— start of Data for processing —

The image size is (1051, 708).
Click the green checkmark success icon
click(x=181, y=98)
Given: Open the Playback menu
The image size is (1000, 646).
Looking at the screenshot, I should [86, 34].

— end of Data for processing —

#### [Stated task]
Find every line in the listing above that contains the word "size", and copy each of those lines in full.

#### [Correct output]
The image size is (1051, 708).
The image size is (1000, 646).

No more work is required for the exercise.